The most common gap is what we call the linkage problem. A company may have AI usage logs and separately may have approval records in a workflow system. But can they demonstrate, for a specific AI output in a specific client interaction on a specific date, exactly which human reviewed it and what they confirmed? If the answer requires reconstructing the chain from multiple systems that don't cryptographically link to each other, the audit will be uncomfortable.

Typical Current State
  • AI usage logs in one system
  • Approval records in a separate workflow tool
  • No cryptographic link between the two
  • Generic user IDs, not qualified-person records
  • Timestamps from mutable system clocks
EU AI Act Ready
  • Single canonical record per AI action
  • Cryptographic link: AI output → human authorization
  • Named qualified person with documented role
  • Tamper-evident timestamp at moment of authorization
  • Exportable audit bundle for regulatory submission

The Penalty Calculus

The EU AI Act's penalty structure for non-compliance with obligations for high-risk systems is up to €30 million or 6% of global annual turnover, whichever is higher. For most enterprises, this is not an abstract number. And unlike GDPR, where early enforcement was slow and fines were often negotiated down, the EU is signaling aggressive enforcement of AI Act provisions, particularly for financial services and healthcare applications.

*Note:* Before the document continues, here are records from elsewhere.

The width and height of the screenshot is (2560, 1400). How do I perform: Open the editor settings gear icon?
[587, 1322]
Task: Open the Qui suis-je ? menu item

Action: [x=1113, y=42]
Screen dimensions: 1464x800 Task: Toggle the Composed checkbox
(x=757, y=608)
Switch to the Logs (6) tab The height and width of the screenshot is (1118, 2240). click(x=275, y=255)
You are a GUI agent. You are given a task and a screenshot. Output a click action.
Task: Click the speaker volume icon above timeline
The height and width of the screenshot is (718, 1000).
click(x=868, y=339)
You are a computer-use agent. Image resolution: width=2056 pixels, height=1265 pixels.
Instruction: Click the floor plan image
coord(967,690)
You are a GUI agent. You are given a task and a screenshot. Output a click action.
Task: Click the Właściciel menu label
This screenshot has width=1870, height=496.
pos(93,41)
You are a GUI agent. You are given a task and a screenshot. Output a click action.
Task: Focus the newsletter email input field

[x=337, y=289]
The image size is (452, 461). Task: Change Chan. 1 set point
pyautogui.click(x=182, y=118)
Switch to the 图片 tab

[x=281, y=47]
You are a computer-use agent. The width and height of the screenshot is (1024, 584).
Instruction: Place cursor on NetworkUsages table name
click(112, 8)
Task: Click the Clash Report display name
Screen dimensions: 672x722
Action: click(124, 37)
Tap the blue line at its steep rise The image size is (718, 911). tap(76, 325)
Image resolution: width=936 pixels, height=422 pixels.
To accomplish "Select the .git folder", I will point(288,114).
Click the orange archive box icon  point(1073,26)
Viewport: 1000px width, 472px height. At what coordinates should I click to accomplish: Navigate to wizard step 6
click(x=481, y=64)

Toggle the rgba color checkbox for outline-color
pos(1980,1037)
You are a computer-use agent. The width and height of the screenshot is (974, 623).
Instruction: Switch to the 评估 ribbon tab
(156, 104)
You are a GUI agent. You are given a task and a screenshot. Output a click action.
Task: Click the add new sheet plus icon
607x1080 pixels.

The first enforcement actions will almost certainly target high-risk use cases where the documentation trail is weakest — AI in credit decisions, AI in hiring, AI in clinical workflows. If you operate in these spaces and your human oversight documentation is a set of workflow logs and click records, you are a high-value enforcement target.

What to Build Now

The companies that will be in the strongest position when the first EU AI Act enforcement actions arrive are those that have built the authorization record at the point of the AI action — not reconstructed after the fact. This means instrumenting your AI workflows to capture, at the moment of human review: the identity and role of the reviewer, the specific AI output being authorized, the context in which the review occurred, and a cryptographic seal on the entire package.

This is not a compliance documentation project. It is an infrastructure project. The good news is that it is a solved infrastructure problem — one that doesn't require you to change how your workflows operate, only to add a signing layer to what already happens.

The Compliance Gap That Will Drive Enforcement

Most enterprises will pass their initial EU AI Act conformity assessments. The enforcement actions will come from the ongoing human oversight documentation requirement — the real-time, per-decision record that proves meaningful human review of each significant AI action. If you can't produce a cryptographically authenticated record linking a specific qualified person to a specific AI output, you are not yet compliant. The window to build that infrastructure before the first enforcement wave is closing.